CENA 10: Flavinho fala com sua mãe, contendo a emoção.
-Mãe...
-Filho... que bom que ocê tá aqui! Eu tive tanto medo... de não conseguir falar com você... eu não queria ir embora sem te pedir perdão... me perdoa, me perdoa!
Flavinho começa a se desesperar.
-Não, mãe... não, mãe... ocê não precisa me pedir perdão. Ocê vai sair dessa, tá me ouvindo? Ocê vai ficar forte. Vai sair daqui pra morar junto comigo no Rio.
-Cê tá bem, meu filho?
-Sim... tou sim...
-Que bom! Que bom... agora eu posso ir embora mais tranquila.

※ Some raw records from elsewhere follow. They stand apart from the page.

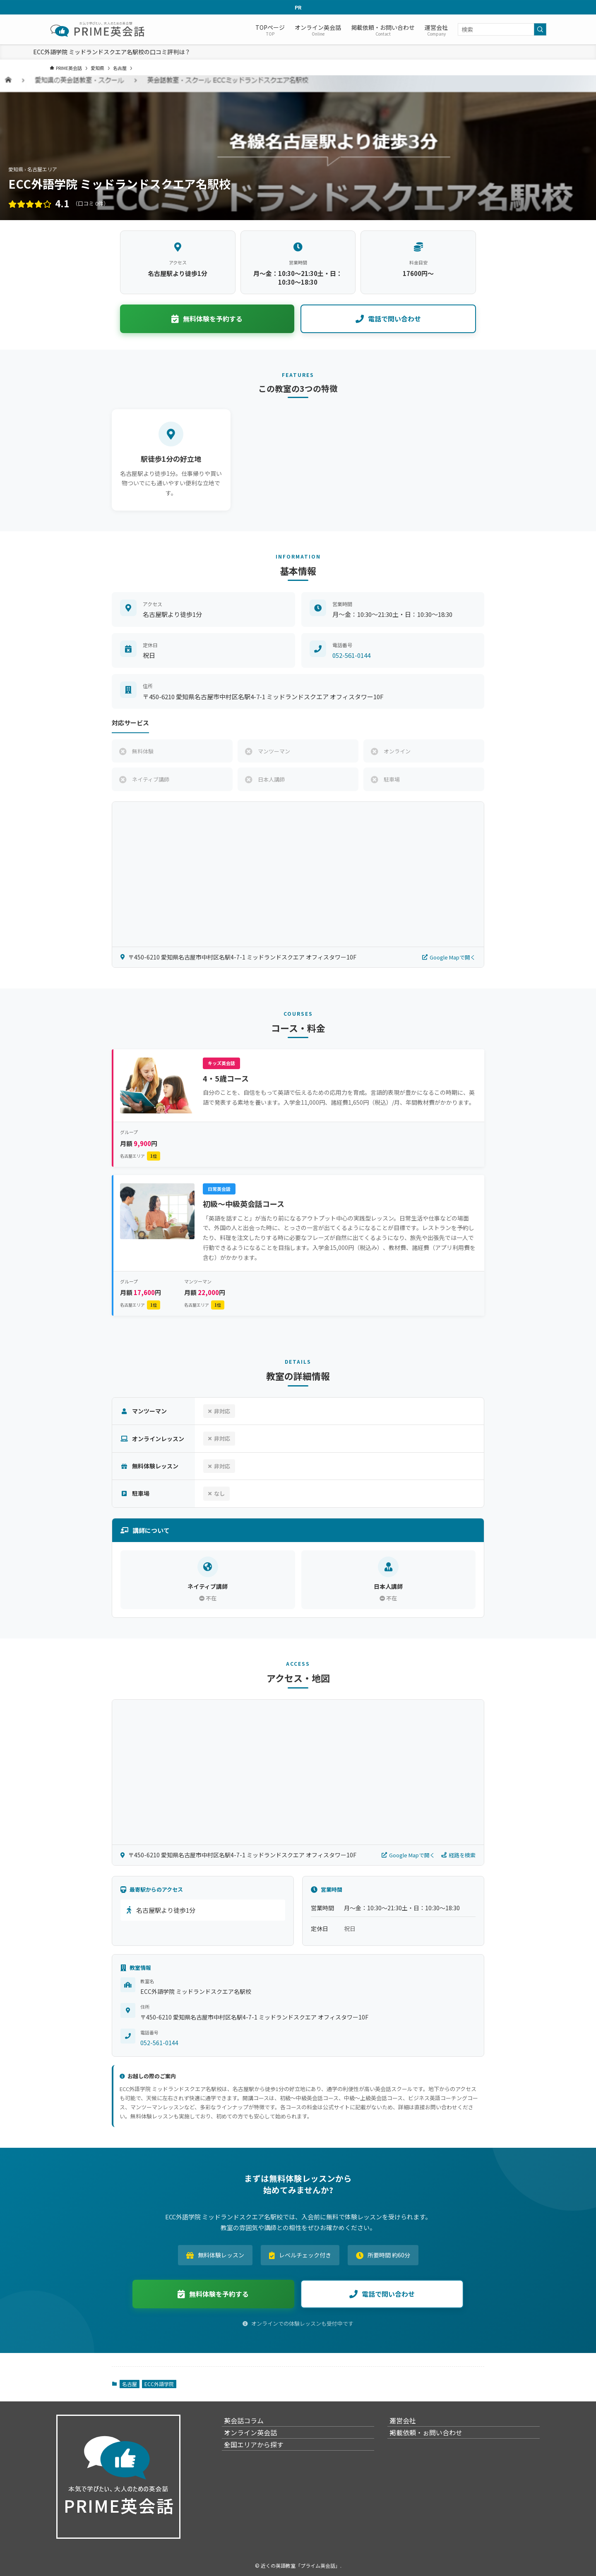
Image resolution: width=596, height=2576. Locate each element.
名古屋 (129, 2383)
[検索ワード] (502, 29)
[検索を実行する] (540, 29)
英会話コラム (252, 2424)
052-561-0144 (351, 655)
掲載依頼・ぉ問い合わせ (433, 2444)
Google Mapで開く (449, 957)
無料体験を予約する (207, 319)
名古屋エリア (140, 1156)
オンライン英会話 (258, 2444)
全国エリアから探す (261, 2463)
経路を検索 (458, 1855)
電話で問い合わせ (388, 319)
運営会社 (410, 2424)
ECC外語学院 (159, 2383)
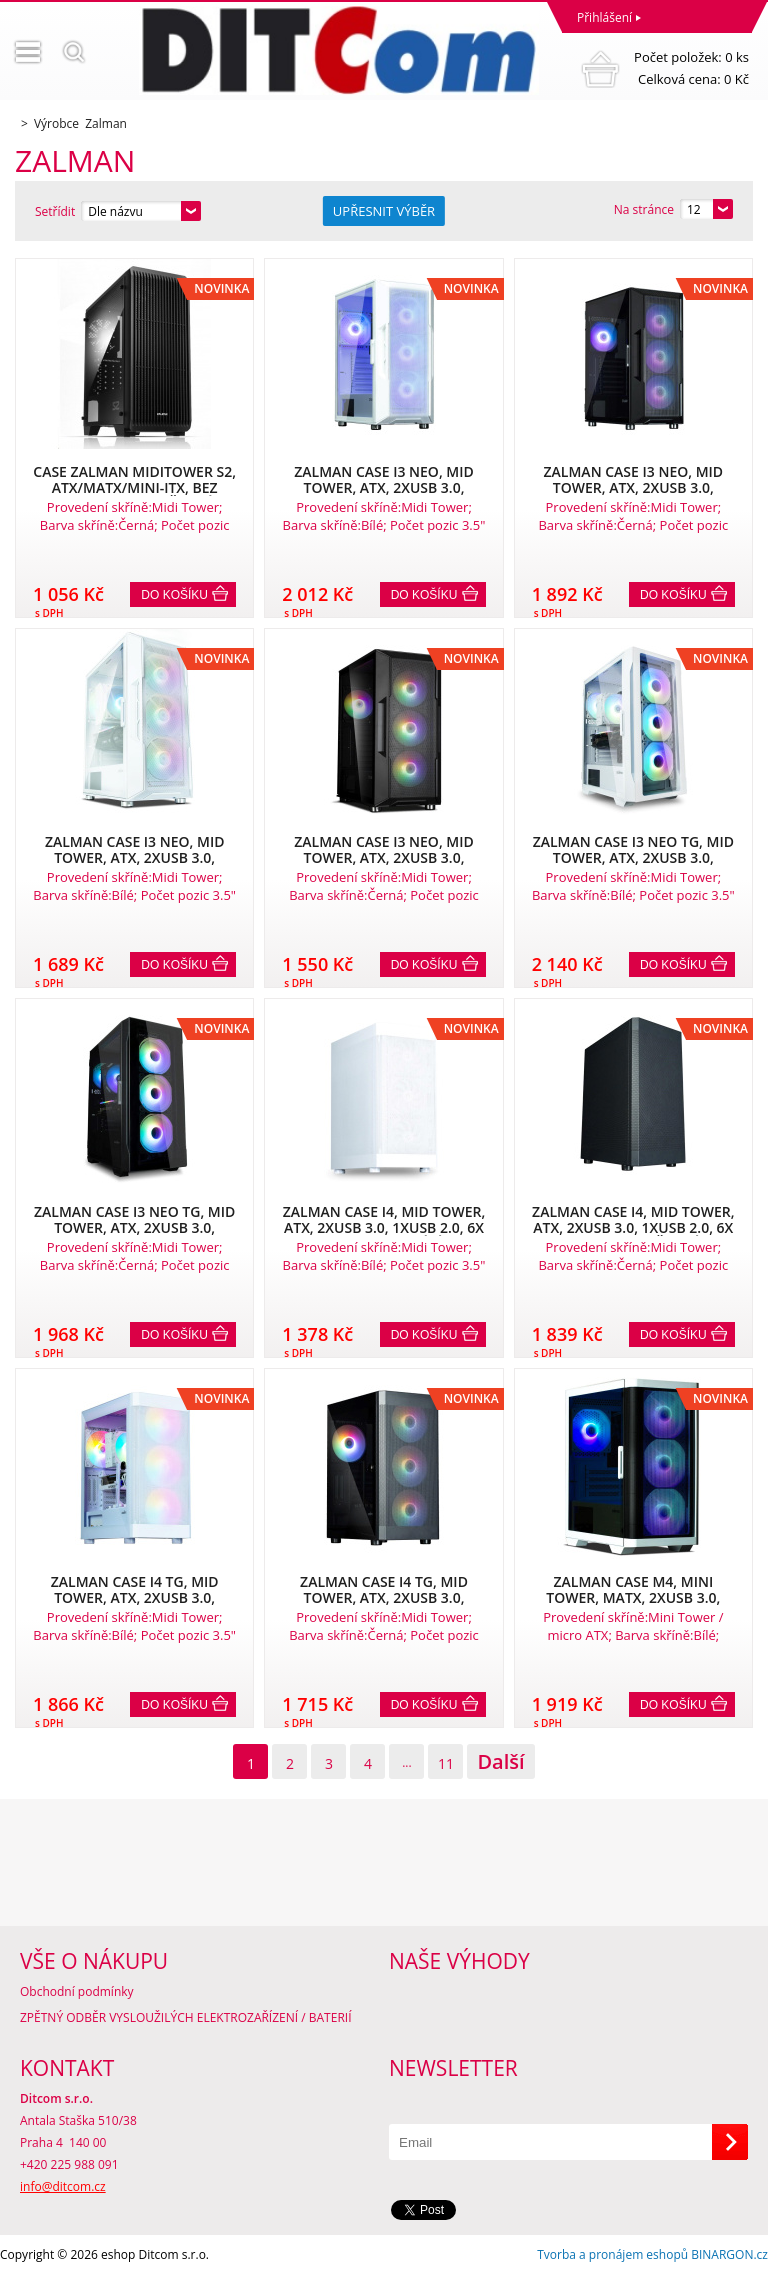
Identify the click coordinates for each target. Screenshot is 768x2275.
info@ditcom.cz (63, 2186)
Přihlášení (604, 17)
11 (446, 1763)
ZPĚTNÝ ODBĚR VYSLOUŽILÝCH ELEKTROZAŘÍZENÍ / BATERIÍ (186, 2017)
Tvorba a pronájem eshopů (612, 2254)
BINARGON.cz (729, 2254)
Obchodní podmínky (77, 1991)
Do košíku (174, 595)
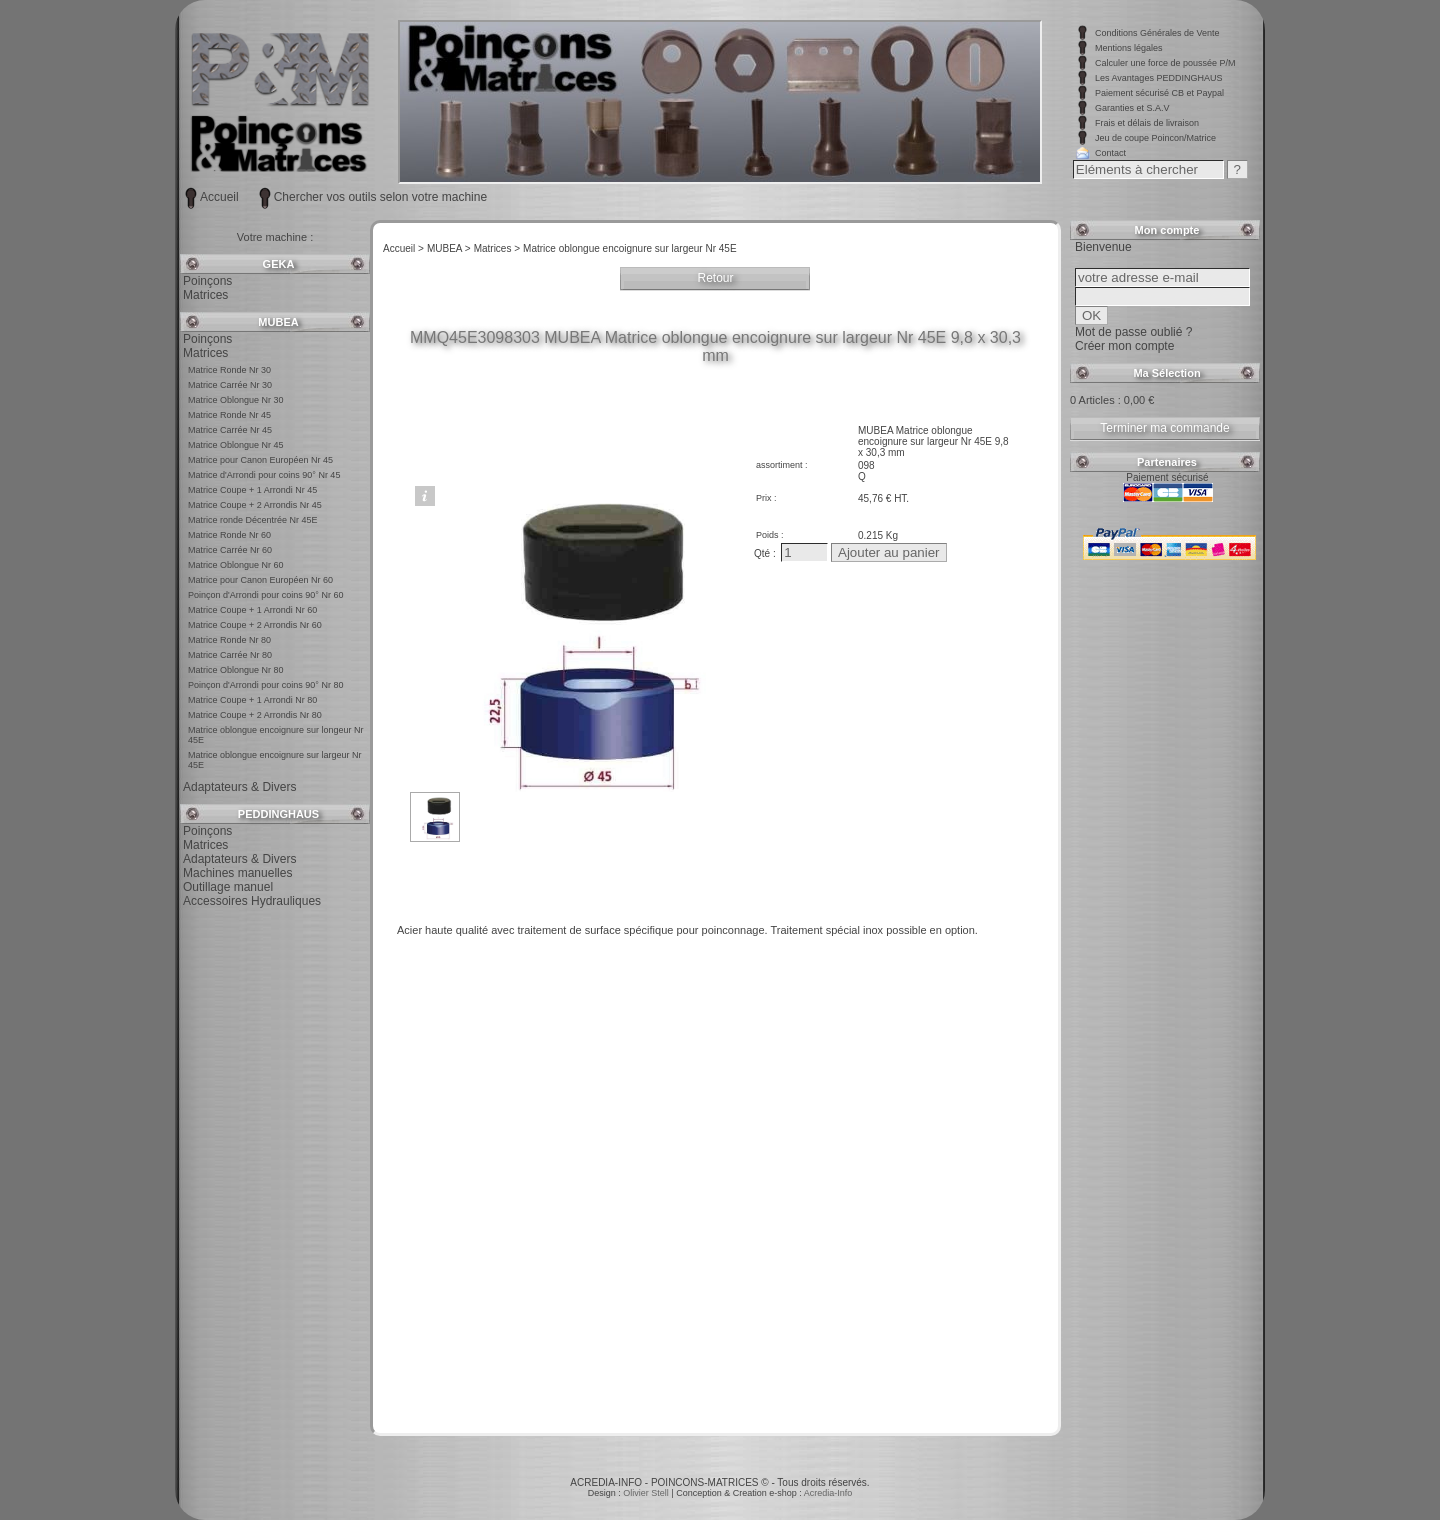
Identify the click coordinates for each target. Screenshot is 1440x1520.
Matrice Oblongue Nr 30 (236, 400)
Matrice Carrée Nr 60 (230, 550)
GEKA (279, 264)
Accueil (219, 197)
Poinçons (207, 281)
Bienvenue (1103, 247)
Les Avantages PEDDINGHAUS (1158, 78)
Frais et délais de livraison (1147, 123)
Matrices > (497, 248)
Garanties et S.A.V (1132, 108)
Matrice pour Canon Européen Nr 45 (260, 460)
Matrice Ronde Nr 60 (229, 535)
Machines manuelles (237, 873)
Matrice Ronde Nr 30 (229, 370)
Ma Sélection (1166, 373)
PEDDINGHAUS (278, 814)
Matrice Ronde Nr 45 (229, 415)
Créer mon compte (1124, 346)
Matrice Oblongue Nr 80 (236, 670)
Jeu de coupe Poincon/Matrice (1155, 138)
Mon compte (1167, 230)
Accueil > (403, 248)
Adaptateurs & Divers (239, 787)
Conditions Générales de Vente (1157, 33)
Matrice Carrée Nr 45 (230, 430)
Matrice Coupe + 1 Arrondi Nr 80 (252, 700)
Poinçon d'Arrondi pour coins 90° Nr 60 (265, 595)
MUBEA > (449, 248)
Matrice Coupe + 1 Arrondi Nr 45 (252, 490)
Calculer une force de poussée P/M (1165, 63)
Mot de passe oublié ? (1133, 332)
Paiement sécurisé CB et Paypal (1159, 93)
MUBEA (278, 322)
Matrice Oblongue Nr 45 (236, 445)
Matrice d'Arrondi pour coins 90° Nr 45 (264, 475)
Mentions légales (1129, 48)
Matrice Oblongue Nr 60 (236, 565)
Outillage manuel (228, 887)
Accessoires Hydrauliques (252, 901)
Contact (1110, 153)
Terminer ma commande (1164, 428)
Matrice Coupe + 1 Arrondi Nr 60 (252, 610)
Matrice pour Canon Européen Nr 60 (260, 580)
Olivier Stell (647, 1493)
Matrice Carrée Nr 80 (230, 655)
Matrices (205, 295)
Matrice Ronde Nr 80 (229, 640)
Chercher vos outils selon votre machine (380, 197)
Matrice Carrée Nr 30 (230, 385)
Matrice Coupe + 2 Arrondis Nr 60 (255, 625)
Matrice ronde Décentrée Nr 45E (253, 520)
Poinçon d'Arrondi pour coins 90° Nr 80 (265, 685)
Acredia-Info (828, 1493)
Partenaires (1167, 462)
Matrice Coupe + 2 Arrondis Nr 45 (255, 505)
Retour (715, 278)
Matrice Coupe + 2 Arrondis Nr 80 (255, 715)
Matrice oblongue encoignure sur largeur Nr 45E (629, 248)
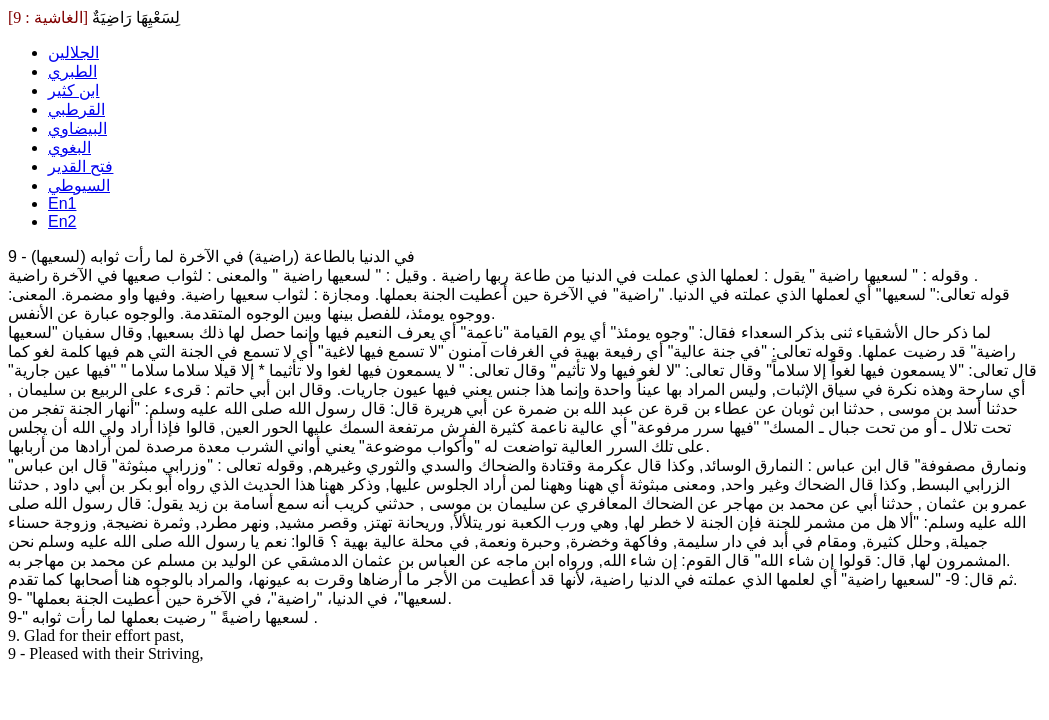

-Mãe, para com isso. Ninguém vai embora. Ocê vai ficar boa! Vai ficar aqui porque eu não tenho mais ninguém no mundo!
Nesse momento, Bernadete chega à porta e se aproxima lentamente. Gustavo a vê se aproximando e sorri, aliviado.
-Não me abandona, mãe! Pelo amor de Deus, fica aqui comigo... - fala Flavinho.
Nesse momento, sem que Flavinho perceba nada, Bernadete se aproxima e o afaga. Flavinho fica perplexo e não consegue dizer nada. Cleusa respira aliviada.
-Dona Cleusa... meu nome é Bernadete... eu sou... amiga do seu filho. Muito amiga do seu filho...
Flavinho se emociona com palavras de Bernadete. FIM DO CAPÍTULO 126.